Celso Franco in 7 Boxes (Breaking Glass Pictures)

Celso Franco in 7 Boxes (Breaking Glass Pictures)

Directed by Juan Carlos Maneglia & Tana Schémbori
Written by Maneglia
Released by Breaking Glass Pictures
Paraguay. 100 min. Not rated
With Celso Franco, Victor Sosa, Lali González, Nico García, Paletita & Manuel Portillo

7 Boxes has been referred by Indiewire as “The Fast and the Furious with wheelbarrows.” I can’t say this is a desirable comparison, but I can say it isn’t accurate. High-speed, life-threatening chases may be mildly compelling involving cars, but they become comical with wheelbarrows.

The gritty film centers around a teen pushcart porter named Victor (Celso Franco), whose life is dramatically altered in the span of 24 hours. Wandering through the boisterous and chaotic markets of Asuncion, Paraguay, Victor is recruited to transport seven boxes filled with mysterious content to the other end of the market—a seemingly simple task. Victor is eager to reap the other half of the 100 American dollars promised to him. Hunted by the police, his employers, and the rival porter who was originally supposed to perform the delivery, Victor is aided in dodging these predators by his childhood friend Liz (Lali González).

Far more than an action film concerned only with chase scenes, 7 Boxes combines the milestones of adolescence with a commentary on the culture of television and materialism, and is successful save for the film’s conclusion. The film opens with abrupt, horror movie-like shots of the market place. Clusters of fruit, clothing, and people clog the narrow stalls. The mundane act of grocery shopping is depicted as a menacing ritual.

Victor dutifully pushes his cart, wearily observing the exchange of capital.  His day is littered with periodical longing for camera phones, televisions, and cold hard cash. More than anything, he seems to want to be on television, at one point stopping to admire his appearance on the many TV sets in an electronics shop. In other scenes, he sees the mirage of his own image within the roles of actors on television: driving a sports car in a tuxedo, cradled and kissed by a beautiful woman. These scenes are clearly framed as the naïve desires of a 17-year-old boy, and embellished with an uplifting score that distracts from the otherwise serious tone.

Yet 7 Boxes maintains an unkempt charm that is direct and spot-on. The camera work is often shaky and revels in its low-budget look, but this appears to be an active choice rather than an inevitable outcome.
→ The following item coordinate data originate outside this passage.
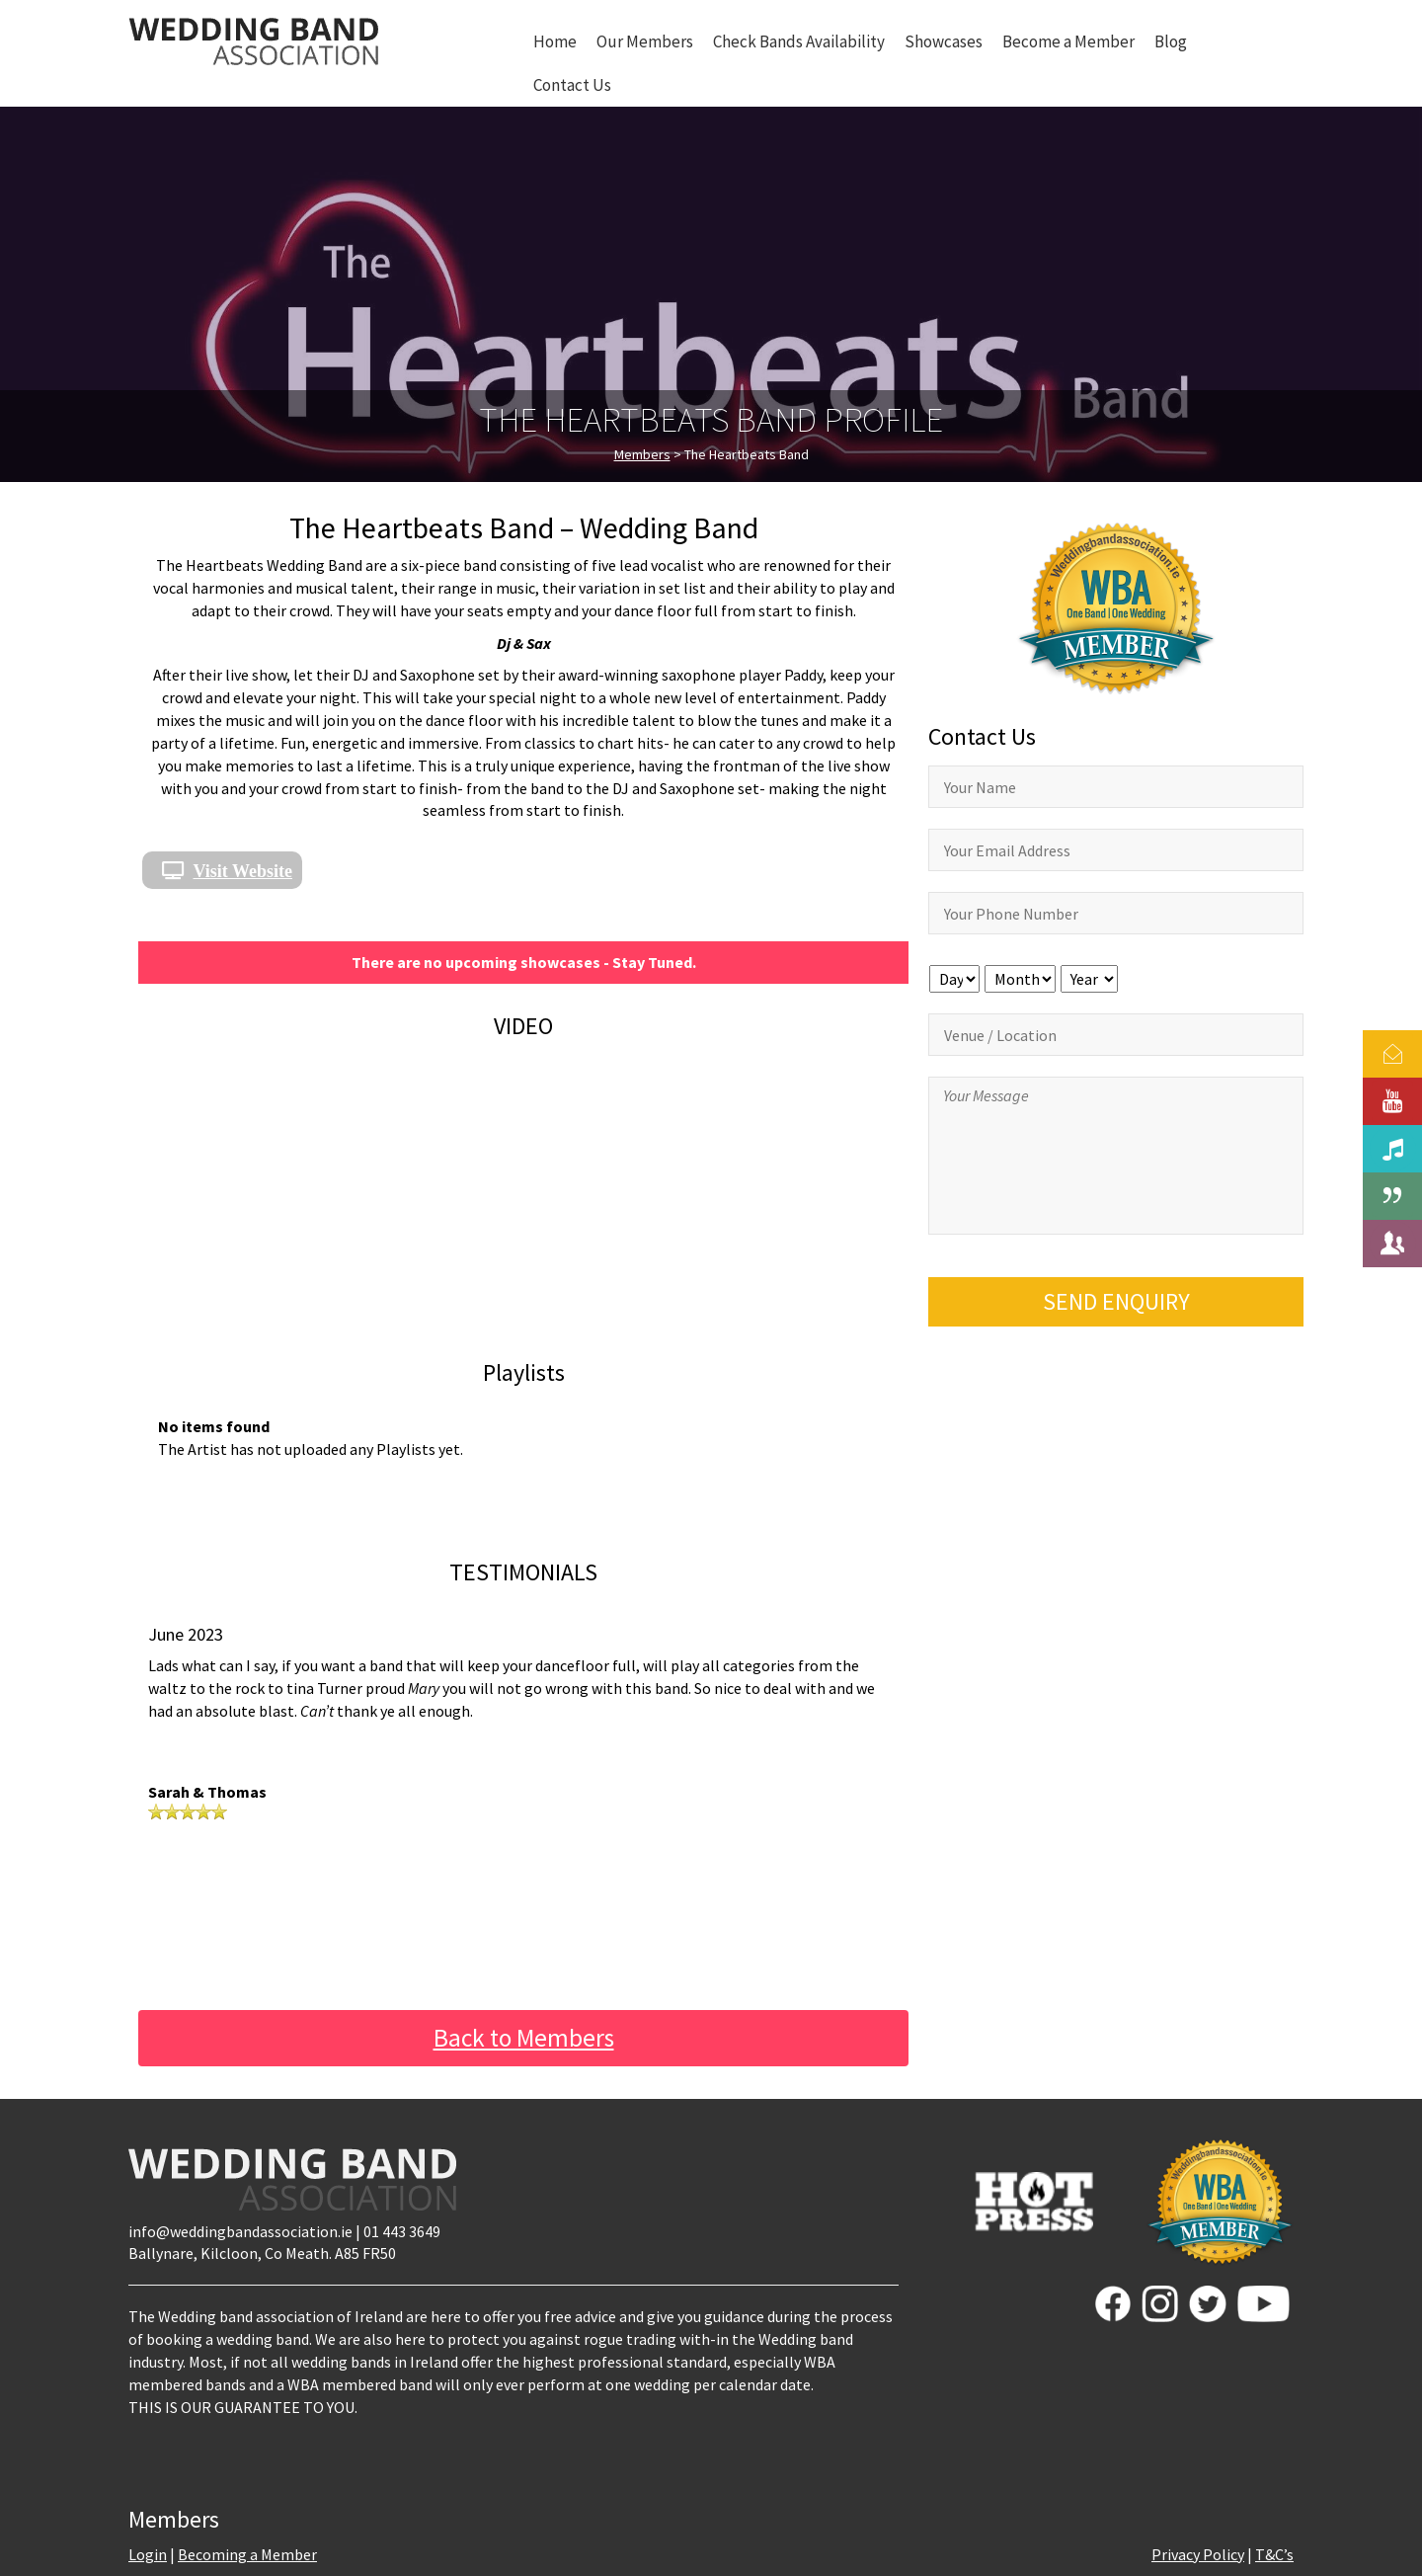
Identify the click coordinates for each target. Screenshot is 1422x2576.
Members (642, 454)
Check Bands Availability (799, 41)
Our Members (644, 41)
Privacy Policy (1197, 2554)
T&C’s (1274, 2554)
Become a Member (1068, 41)
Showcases (944, 41)
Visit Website (243, 870)
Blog (1170, 41)
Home (555, 41)
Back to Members (524, 2037)
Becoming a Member (247, 2554)
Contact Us (572, 85)
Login (147, 2554)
Tying in with the dependence upon cell phones, the shots often take on the grainy quality of early Nokia camera phones. Characters move around the screen in short, jabbing edits rather than by way of fluid motion, a technique consistent with the film’s subject matter.

Up until a certain point, 7 Boxes left me ambivalent. While I wasn’t so invested in the livelihood of the characters, I respected the innovation of the story line, particularly with its magnification of a specific petri dish of human activity: the Paraguayan market place. However, when the climax involved Victor being chased down by a gang of wheelbarrow toting hoodlums, I couldn’t help but roll my eyes. A young kid endangered by heat-packing criminals is risky enough, but there is nothing terrifying about five evildoers wheeling their empty carts towards a teenager in a parking lot. (If you were going to chase someone down, wouldn’t you ditch the barrow and hit the ground running?) But overall, 7 Boxes is a nuanced  look at a country not often seen on screen internationally.